As exportações brasileiras de café registraram retração na temporada 2025/26, encerrada em junho deste ano, mas a receita obtida com as vendas externas permaneceu praticamente no mesmo nível da safra anterior. O desempenho foi sustentado pelos elevados preços do grão no mercado internacional, reflexo da oferta global ainda restrita.
Dados divulgados pelo Conselho dos Exportadores de Café do Brasil (Cecafé) mostram que o país embarcou 38,46 milhões de sacas de 60 quilos entre julho de 2025 e junho de 2026. O volume representa queda de 15,7% em relação à temporada 2024/25, quando as exportações alcançaram 45,62 milhões de sacas.

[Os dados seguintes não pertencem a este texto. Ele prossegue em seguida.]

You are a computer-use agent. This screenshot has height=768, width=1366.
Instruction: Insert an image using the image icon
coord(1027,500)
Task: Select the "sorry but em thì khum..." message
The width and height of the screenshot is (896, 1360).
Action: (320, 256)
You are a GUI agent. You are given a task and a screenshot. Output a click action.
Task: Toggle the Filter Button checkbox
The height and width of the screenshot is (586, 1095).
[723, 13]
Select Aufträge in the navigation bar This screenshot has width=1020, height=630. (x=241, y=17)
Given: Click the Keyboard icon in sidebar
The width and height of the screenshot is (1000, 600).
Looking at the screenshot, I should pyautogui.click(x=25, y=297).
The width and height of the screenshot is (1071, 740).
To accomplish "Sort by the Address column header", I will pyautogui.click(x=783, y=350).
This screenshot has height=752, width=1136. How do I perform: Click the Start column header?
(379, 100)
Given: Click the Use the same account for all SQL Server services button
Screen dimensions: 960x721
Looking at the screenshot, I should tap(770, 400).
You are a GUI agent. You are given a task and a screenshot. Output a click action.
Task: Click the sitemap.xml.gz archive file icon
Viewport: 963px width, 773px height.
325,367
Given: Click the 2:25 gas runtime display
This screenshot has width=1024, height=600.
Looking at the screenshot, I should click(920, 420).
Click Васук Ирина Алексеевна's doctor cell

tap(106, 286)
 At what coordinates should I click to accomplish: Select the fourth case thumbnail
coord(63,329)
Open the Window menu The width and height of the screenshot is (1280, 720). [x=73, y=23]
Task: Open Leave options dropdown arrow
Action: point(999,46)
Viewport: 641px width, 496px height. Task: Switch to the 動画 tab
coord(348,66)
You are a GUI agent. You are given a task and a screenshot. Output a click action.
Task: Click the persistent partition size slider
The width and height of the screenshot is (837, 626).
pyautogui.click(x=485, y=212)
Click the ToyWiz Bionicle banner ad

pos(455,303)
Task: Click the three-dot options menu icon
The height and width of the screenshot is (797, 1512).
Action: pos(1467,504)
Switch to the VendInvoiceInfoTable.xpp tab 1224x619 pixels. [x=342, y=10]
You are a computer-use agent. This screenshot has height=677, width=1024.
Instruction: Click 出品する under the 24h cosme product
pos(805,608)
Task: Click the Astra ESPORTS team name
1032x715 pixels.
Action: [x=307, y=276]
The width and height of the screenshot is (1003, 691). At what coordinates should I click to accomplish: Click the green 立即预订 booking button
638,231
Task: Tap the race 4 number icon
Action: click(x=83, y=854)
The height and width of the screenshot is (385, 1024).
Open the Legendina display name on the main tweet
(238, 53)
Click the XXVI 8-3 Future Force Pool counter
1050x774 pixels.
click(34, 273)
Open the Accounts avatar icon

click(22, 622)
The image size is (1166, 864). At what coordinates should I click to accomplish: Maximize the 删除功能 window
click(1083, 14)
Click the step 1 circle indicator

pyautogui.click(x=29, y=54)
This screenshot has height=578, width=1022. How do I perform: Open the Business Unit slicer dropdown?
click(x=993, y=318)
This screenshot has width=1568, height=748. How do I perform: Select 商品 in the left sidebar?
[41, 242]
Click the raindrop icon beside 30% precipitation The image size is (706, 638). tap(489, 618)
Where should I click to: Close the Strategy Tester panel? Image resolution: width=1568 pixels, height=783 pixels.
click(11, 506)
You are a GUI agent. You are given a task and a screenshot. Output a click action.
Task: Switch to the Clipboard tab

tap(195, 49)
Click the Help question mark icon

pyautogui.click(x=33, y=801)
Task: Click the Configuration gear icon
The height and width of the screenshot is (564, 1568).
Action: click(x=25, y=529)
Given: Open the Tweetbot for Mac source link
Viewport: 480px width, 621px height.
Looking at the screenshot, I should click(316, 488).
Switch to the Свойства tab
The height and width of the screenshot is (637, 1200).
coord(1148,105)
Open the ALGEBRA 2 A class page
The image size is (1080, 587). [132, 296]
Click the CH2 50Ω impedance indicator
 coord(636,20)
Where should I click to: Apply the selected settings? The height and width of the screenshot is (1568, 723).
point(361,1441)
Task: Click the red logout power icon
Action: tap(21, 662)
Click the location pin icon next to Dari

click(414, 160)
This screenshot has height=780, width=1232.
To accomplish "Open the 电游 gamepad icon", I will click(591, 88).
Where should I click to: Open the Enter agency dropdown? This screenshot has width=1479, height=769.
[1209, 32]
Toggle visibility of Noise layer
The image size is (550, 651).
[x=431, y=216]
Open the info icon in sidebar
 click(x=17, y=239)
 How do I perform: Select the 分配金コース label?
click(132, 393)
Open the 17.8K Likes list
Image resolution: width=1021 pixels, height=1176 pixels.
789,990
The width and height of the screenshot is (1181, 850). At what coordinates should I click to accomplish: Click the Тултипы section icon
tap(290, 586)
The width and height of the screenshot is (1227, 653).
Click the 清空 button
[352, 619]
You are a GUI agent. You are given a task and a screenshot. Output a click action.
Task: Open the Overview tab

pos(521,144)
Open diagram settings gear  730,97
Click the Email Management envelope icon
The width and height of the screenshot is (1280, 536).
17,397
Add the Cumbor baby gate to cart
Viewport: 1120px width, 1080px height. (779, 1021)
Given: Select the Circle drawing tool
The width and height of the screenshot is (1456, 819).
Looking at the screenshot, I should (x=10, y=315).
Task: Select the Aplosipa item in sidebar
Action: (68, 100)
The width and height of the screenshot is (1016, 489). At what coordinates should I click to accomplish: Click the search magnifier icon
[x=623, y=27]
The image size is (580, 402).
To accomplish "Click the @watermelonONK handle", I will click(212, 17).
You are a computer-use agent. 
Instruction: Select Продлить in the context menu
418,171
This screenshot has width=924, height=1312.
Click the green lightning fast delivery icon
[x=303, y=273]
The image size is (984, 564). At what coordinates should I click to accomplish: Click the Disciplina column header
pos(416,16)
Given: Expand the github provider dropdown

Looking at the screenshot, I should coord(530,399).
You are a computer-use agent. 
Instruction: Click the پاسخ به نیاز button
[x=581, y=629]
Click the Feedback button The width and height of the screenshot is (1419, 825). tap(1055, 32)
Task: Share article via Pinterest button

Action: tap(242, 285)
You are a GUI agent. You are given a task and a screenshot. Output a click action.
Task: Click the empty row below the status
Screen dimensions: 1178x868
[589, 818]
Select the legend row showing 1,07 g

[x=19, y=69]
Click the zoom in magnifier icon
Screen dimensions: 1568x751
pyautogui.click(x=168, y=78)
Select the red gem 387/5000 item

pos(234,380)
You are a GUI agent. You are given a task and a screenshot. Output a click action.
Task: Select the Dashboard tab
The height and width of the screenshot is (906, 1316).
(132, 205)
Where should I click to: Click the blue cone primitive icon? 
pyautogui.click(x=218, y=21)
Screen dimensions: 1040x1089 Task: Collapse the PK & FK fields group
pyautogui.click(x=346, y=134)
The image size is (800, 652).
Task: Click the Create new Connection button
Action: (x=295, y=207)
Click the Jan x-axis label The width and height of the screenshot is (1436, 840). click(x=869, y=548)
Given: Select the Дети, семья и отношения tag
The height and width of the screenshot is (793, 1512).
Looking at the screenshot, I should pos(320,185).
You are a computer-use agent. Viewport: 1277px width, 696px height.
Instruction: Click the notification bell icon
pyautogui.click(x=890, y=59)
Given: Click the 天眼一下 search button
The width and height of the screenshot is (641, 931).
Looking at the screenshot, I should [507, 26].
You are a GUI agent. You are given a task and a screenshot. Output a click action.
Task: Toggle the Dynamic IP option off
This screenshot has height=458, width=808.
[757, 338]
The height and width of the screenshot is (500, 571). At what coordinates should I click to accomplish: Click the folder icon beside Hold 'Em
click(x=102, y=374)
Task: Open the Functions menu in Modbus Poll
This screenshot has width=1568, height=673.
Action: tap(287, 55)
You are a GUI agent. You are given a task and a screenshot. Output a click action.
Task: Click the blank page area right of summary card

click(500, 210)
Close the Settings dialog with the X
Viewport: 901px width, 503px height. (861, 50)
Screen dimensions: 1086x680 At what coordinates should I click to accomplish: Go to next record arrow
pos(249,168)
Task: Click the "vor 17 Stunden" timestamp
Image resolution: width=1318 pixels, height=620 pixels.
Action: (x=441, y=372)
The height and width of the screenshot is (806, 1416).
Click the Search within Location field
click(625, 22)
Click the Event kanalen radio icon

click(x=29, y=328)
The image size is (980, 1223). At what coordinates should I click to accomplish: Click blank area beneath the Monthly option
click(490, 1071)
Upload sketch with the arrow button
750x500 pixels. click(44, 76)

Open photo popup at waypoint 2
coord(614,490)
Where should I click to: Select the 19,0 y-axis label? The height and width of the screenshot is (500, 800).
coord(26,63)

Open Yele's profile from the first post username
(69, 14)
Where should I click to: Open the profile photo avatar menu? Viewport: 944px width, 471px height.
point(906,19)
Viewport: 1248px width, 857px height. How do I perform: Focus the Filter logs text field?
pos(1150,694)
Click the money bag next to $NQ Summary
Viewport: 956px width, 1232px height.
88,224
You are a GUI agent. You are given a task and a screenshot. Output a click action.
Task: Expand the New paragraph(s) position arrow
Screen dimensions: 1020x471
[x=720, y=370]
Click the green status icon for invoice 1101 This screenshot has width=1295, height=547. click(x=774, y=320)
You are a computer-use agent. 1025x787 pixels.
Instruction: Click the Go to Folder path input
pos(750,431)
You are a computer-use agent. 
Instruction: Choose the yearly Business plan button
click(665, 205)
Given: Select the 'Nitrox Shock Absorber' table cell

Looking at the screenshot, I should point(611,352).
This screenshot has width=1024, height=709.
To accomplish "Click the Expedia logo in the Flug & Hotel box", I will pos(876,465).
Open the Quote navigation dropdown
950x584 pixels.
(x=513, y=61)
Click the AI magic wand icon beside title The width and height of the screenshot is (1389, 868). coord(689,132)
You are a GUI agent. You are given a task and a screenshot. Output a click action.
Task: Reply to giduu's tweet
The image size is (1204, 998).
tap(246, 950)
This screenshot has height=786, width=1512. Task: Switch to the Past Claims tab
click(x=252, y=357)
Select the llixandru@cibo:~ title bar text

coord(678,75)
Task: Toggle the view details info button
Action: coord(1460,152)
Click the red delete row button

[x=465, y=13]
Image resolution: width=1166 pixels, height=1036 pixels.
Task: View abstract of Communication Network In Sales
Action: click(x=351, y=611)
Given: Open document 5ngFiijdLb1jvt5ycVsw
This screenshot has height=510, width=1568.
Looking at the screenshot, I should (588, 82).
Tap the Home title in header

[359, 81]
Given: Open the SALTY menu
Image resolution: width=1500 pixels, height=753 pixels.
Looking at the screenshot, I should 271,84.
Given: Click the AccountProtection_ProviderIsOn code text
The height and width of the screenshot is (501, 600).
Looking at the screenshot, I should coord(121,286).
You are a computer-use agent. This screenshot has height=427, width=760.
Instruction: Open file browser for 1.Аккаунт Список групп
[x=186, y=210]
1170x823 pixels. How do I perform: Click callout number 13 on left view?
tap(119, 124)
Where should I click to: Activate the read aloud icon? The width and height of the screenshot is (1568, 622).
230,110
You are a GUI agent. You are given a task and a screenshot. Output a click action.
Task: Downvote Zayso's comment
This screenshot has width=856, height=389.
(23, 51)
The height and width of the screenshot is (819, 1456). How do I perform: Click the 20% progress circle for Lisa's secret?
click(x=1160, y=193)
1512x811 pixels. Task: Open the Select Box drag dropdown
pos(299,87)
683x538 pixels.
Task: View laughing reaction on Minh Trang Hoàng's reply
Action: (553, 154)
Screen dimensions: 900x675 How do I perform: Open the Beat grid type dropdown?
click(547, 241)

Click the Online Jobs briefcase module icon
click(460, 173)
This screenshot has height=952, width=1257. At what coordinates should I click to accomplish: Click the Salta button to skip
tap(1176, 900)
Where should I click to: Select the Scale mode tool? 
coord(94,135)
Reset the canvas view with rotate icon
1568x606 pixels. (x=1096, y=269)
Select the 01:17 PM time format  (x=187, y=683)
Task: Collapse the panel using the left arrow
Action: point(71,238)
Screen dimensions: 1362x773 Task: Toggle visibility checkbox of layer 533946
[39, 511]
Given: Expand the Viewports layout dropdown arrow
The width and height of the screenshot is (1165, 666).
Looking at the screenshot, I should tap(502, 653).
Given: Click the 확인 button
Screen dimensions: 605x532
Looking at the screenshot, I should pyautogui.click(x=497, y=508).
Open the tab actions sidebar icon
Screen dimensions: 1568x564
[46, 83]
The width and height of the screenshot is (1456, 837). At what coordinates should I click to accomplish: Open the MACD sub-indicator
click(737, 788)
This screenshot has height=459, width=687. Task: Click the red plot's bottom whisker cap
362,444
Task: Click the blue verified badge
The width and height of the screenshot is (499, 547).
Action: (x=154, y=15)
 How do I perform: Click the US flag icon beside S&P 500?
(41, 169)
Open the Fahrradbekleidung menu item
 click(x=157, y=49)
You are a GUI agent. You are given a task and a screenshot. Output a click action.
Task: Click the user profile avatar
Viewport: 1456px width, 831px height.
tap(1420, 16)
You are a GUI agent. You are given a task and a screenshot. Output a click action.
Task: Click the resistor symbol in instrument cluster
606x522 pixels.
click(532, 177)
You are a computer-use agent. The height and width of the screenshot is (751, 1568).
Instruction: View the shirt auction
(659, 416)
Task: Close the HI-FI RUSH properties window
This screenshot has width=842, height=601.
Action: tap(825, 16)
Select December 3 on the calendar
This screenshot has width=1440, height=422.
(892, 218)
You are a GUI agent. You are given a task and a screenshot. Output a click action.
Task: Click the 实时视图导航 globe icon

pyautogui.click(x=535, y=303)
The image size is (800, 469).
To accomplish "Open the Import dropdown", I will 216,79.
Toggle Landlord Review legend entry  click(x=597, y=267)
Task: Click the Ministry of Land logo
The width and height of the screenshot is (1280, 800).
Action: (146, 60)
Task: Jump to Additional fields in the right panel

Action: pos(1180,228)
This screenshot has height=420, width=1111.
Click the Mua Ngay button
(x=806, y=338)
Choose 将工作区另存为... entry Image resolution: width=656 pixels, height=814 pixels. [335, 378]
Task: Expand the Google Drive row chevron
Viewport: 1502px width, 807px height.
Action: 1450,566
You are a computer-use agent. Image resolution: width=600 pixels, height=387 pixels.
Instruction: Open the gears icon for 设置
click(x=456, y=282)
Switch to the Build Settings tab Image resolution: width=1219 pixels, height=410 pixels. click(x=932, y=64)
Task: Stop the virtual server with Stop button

Apesar da redução nos embarques, a receita cambial somou US$ 14,6 bilhões, praticamente estável frente aos US$ 14,7 bilhões registrados no ciclo anterior.
Preços elevados compensaram menor volume
Segundo pesquisadores do Centro de Estudos Avançados em Economia Aplicada (Cepea), o cenário internacional foi determinante para manter o faturamento das exportações em níveis elevados.
Os estoques globais de café continuam limitados, fator que sustentou as cotações no mercado externo ao longo da temporada. Esse movimento também influenciou os preços pagos no mercado interno, contribuindo para compensar a redução no volume exportado.
Na avaliação dos especialistas, a valorização do café no mercado internacional permitiu que a receita das exportações permanecesse praticamente inalterada, mesmo diante da menor quantidade embarcada pelo Brasil.
Mercado segue atento à oferta global
O comportamento dos estoques mundiais continuará sendo um dos principais fatores para a formação dos preços do café nos próximos meses. Enquanto a oferta permanecer ajustada, a tendência é de manutenção das cotações em níveis historicamente elevados.
Para produtores e agentes da cadeia cafeeira, esse cenário reforça a importância da dinâmica entre oferta e demanda mundial, que seguirá influenciando tanto a competitividade das exportações brasileiras quanto a remuneração do setor.